Dans sa forme actuelle, le pèlerinage est organisé par les jeunes eux-mêmes, avec le soutien de la MECI, Mission Étudiante Catholique Ile-de-France. Dans les années 2010, le pèlerinage des étudiants s’ouvre aux jeunes professionnels, afin de mieux accompagner la transition entre fin d’études et entrée dans la vie professionnelle.

Le pèlerinage de Chartres se situe, comme les JMJ de 2016 à Cracovie, dans la continuité de cet appel aux jeunes de Jean-Paul II, qui nous invite à rechercher ensemble notre vocation à la vie et à nous rassembler à la rencontre du Christ.

En 2017, le pèlerinage a lieu le WE du dimanche de la Miséricorde, et rassemble un millier de jeunes autour du thème « Entrer dans la joie ». Le programme du pèlerinage propose aux participants de se rassembler autour du même itinéraire de marche pour cheminer ensemble dans la Beauce. Parmi les nouveautés, un départ est proposé par certains diocèses dès le vendredi soir, et les pèlerins entrent dans Chartres le samedi soir. Une veillée d’adoration est proposée dans la Cathédrale.

En 2018, les jeunes se rassembleront autour du thème de l’Espérance : « Qui nous fera voir le bonheur ? »

« Me viennent à l’esprit les paroles que Dieu adressa à Abram : « Quitte ton pays, ta parenté et la maison de ton père, pour le pays que je t’indiquerai » (Gn 12, 1).
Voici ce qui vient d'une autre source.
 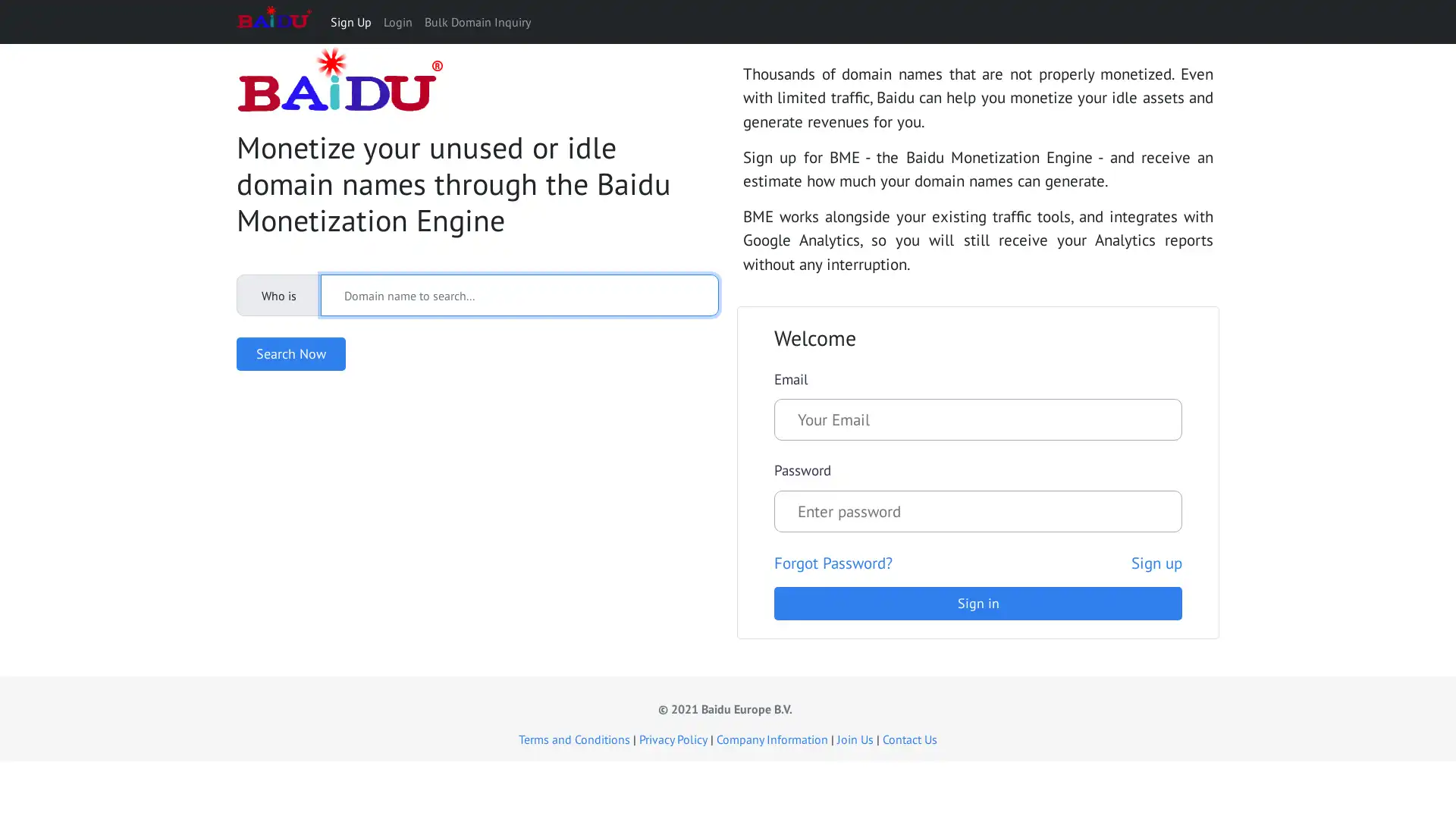 What do you see at coordinates (291, 353) in the screenshot?
I see `Search Now` at bounding box center [291, 353].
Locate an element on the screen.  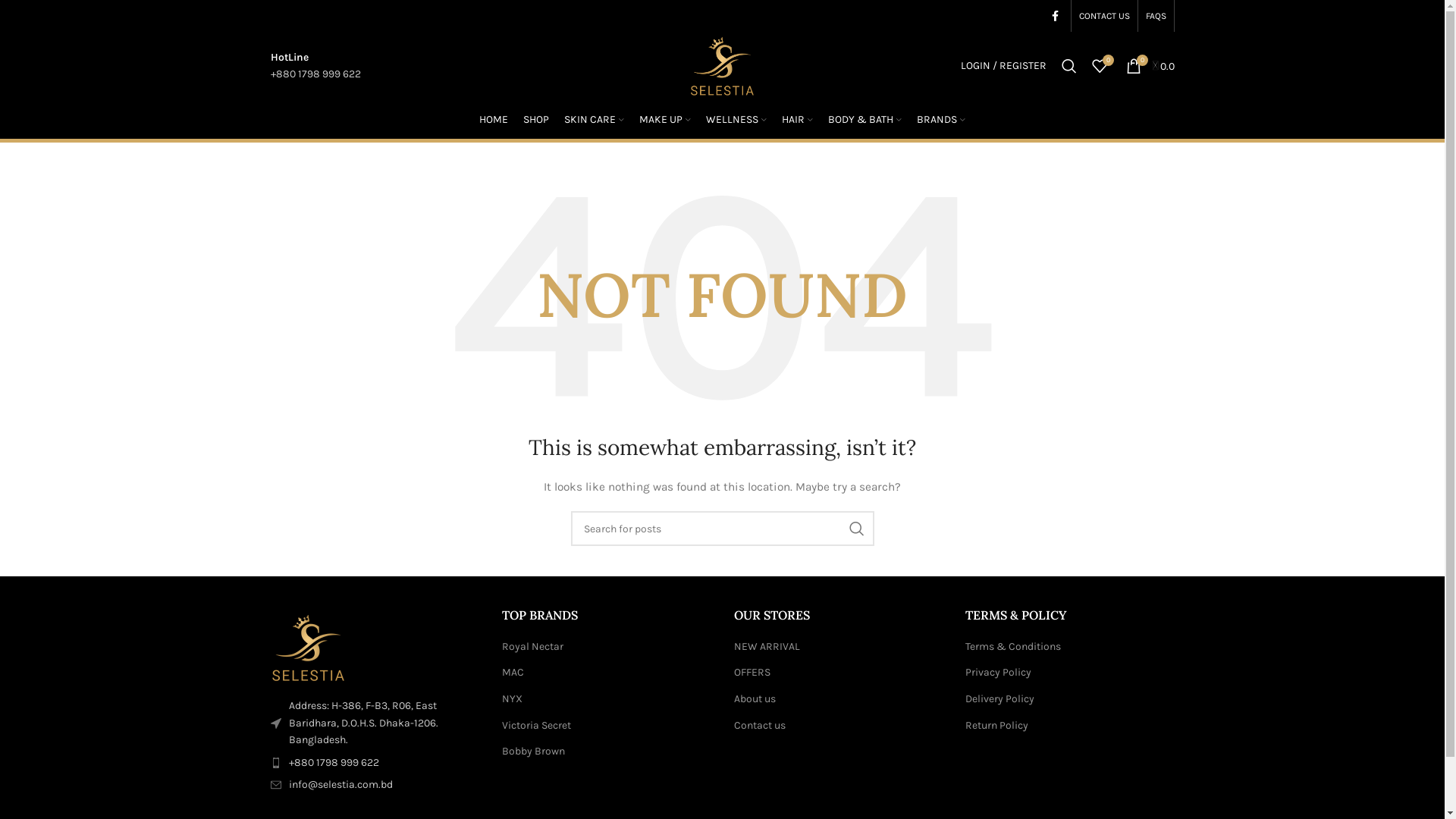
'SKIN CARE' is located at coordinates (563, 119).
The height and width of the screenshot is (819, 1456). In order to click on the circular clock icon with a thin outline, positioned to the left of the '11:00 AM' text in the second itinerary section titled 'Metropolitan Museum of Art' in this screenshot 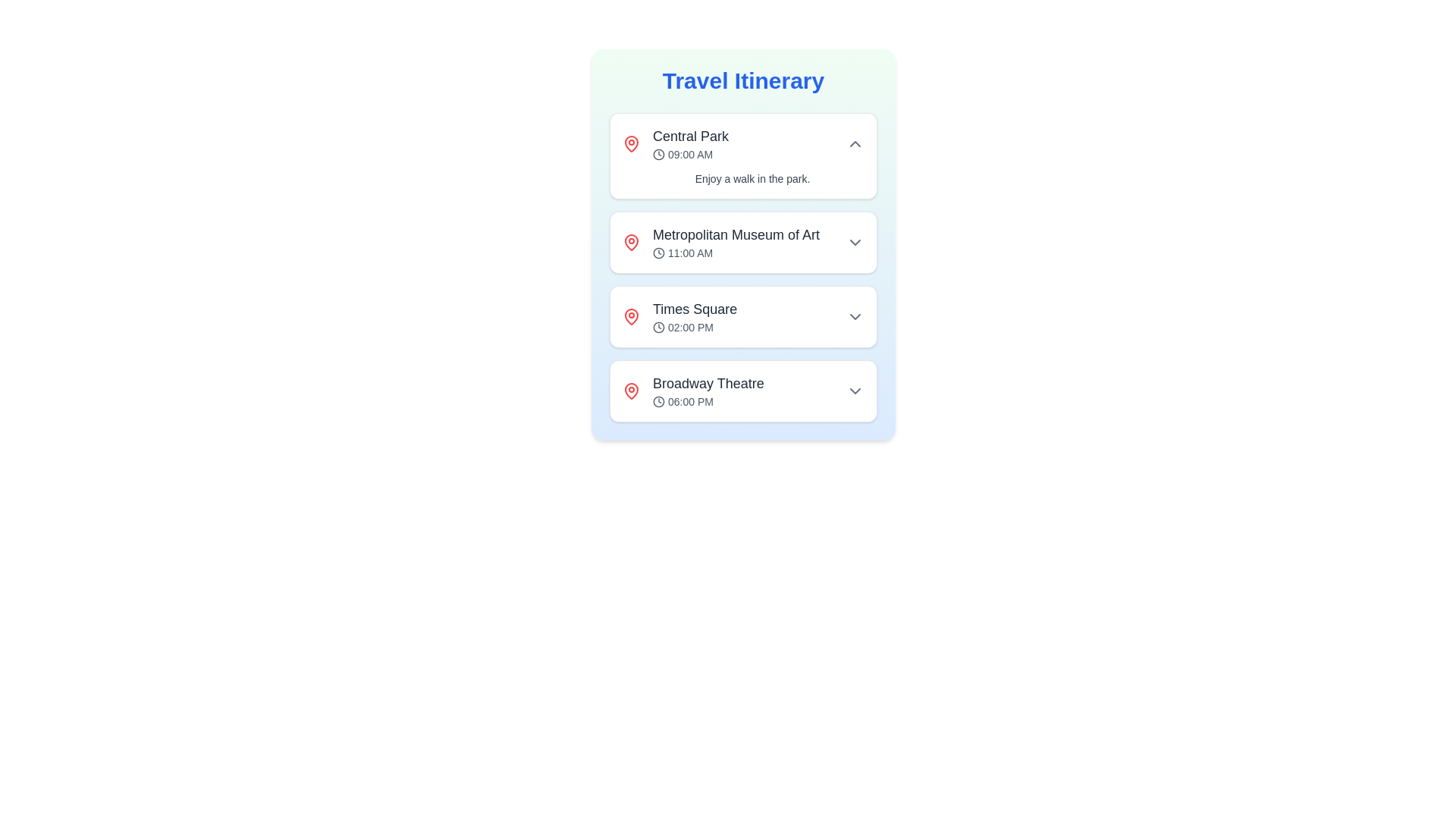, I will do `click(658, 253)`.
Ces paroles s’adressent aujourd’hui aussi à vous : ce sont les paroles d’un Père qui vous invite à « sortir » pour vous lancer vers un futur non connu mais porteur de réalisations certaines, vers lequel lui-même vous accompagne. Je vous invite à écouter la voix de Dieu qui résonne dans vos cœurs à travers le souffle de l’Esprit Saint. »

Pape François

D’un pèlerinage à l’autre !

Le pèlerinage en 1956…

Le pèlerinage en 2018 !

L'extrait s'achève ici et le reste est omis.